Kunkel: Sammeln ist ein ewiger, beglückender Lernprozess. Fachkenntnis und die Fähigkeit, das konkrete Kunstwerk richtig einschätzen zu können, ist ein Hauptkriterium beim Aufbau einer Kunstsammlung. Ich will gar nicht von Fälschungen sprechen. Aber allein die Bewertung eines Kunstwerks innerhalb eines Oeuvres setzt profunde Kenntnisse voraus. Nehmen wir beispielsweise Ernst Ludwig Kirchner, einen Hauptvertreter des deutschen Expressionismus. Eine Aktzeichnung aus seiner frühen Schaffensperiode um 1910 ist etwas völlig anderes als eine Landschaft der 1930er Jahre. Dies schlägt sich natürlich auch im Preis nieder. Kunsthistoriker, Galeristen und Restauratoren widmen einen großen Teil ihrer Zeit der wissenschaftlichen Erforschung von Kunstgegenständen, wobei sie meist auf ein weitverzweigtes Netzwerk von Kollegen sowie das Wissen von Fachleuten anderer Branchen zurückgreifen. Diese Art von Austausch und Expertisen sind Entscheidungshilfen und letztlich ausschlaggebend für die Qualität einer Sammlung.

Heißt Beratung von Experten nicht letztlich, dass ich mich dem Markt unterwerfe?

Kunkel: Der Markt existiert unabhängig von Beratern. Er ist so groß und vielfältig wie ein Irrgarten. Da ist Beratung eher von Vorteil. Fast alle bedeutenden Sammler hatten oder haben professionelle Berater. Es geht um den Austausch von Meinungen und Ansichten, um das Bewahren vor Irrtümern. Viele Kunstliebhaber denken, dass Experten schwer zugänglich sind oder hohe Honorare für Ihre Beratungstätigkeit fordern. Auf jeder Messe, auf jeder Vernissage, in jeder Galerie können Sie mit Experten in Kontakt treten und sich austauschen. Natürlich muss man gerade als Einsteiger eine gewisse Hemmschwelle überschreiten. Aber die Erfahrenen und die Anfänger eint ein unsichtbares Band – die Begeisterung.

Wie findet ein Sammler den richtigen Experten?

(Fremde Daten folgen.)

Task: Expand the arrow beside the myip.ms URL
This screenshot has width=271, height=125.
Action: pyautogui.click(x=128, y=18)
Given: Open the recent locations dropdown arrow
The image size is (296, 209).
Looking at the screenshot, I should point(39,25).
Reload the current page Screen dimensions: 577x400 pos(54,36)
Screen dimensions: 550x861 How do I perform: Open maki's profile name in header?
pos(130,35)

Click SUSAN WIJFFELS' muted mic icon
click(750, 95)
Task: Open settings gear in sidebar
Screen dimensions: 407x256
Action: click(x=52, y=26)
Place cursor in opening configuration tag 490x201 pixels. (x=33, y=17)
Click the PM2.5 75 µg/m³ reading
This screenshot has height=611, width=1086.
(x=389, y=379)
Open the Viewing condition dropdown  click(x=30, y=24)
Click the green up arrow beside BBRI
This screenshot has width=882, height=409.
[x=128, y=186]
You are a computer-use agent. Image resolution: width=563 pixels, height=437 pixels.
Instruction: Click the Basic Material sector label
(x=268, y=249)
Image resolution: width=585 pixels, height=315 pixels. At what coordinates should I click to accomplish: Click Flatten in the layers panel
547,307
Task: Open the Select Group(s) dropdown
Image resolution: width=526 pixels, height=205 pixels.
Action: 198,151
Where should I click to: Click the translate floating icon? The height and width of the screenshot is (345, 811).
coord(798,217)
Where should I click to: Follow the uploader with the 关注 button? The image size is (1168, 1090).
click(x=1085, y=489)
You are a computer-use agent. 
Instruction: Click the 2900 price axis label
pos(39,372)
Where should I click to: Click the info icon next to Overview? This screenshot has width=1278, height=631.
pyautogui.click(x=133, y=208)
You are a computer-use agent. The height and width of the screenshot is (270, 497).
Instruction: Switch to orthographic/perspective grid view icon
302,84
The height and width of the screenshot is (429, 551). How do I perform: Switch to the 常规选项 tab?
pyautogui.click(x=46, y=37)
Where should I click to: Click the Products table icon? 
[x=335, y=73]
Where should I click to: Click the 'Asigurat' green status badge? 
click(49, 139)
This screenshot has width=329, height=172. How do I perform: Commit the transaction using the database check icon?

Kunkel: Es gibt heute ungemein viele Vortragsreihen, Kolloquien, Art Talks, auf denen anerkannte Experten zu Themen aus ihrem Gebiet referieren. Zudem gibt es für fast alle Kunstrichtungen national wie international einschlägige Auktionshäuser, Galeristen und Kunsthändler. Kunstliebhaber, die sich seit geraumer Zeit mit einem Sammelgebiet beschäftigen, werden immer wieder auf gewisse Namen in der Fachliteratur, Presse und im Dialog mit anderen Sammlern stoßen. Am besten, man bildet sich selbst im direkten Gespräch ein Urteil über deren Seriosität, Kompetenz und Vertrauenswürdigkeit. Wenn der Eindruck positiv ist und „die Chemie stimmt“, ist dies eine gute Voraussetzung für eine beidseitig erfolgreiche Zusammenarbeit.

 

Hinweis zum Autor:

Dr. Alexander Kunkel,
Jahrgang 1979, gründete nach dem Studium der Kunstgeschichte, Geschichte und Literatur und Stationen bei Christie’s in London und dem Kunsthistorischen Museum in Wien 2012 den Kunsthandel Kunkel Fine Art in München. Seit 2016 ist er Geschäftsführer von HIGHLIGHTS – Internationale Kunstmesse München und in diesem Jahr folgt er einem Lehrauftrag an der LMU München zum Thema „Kunsthandel in München“.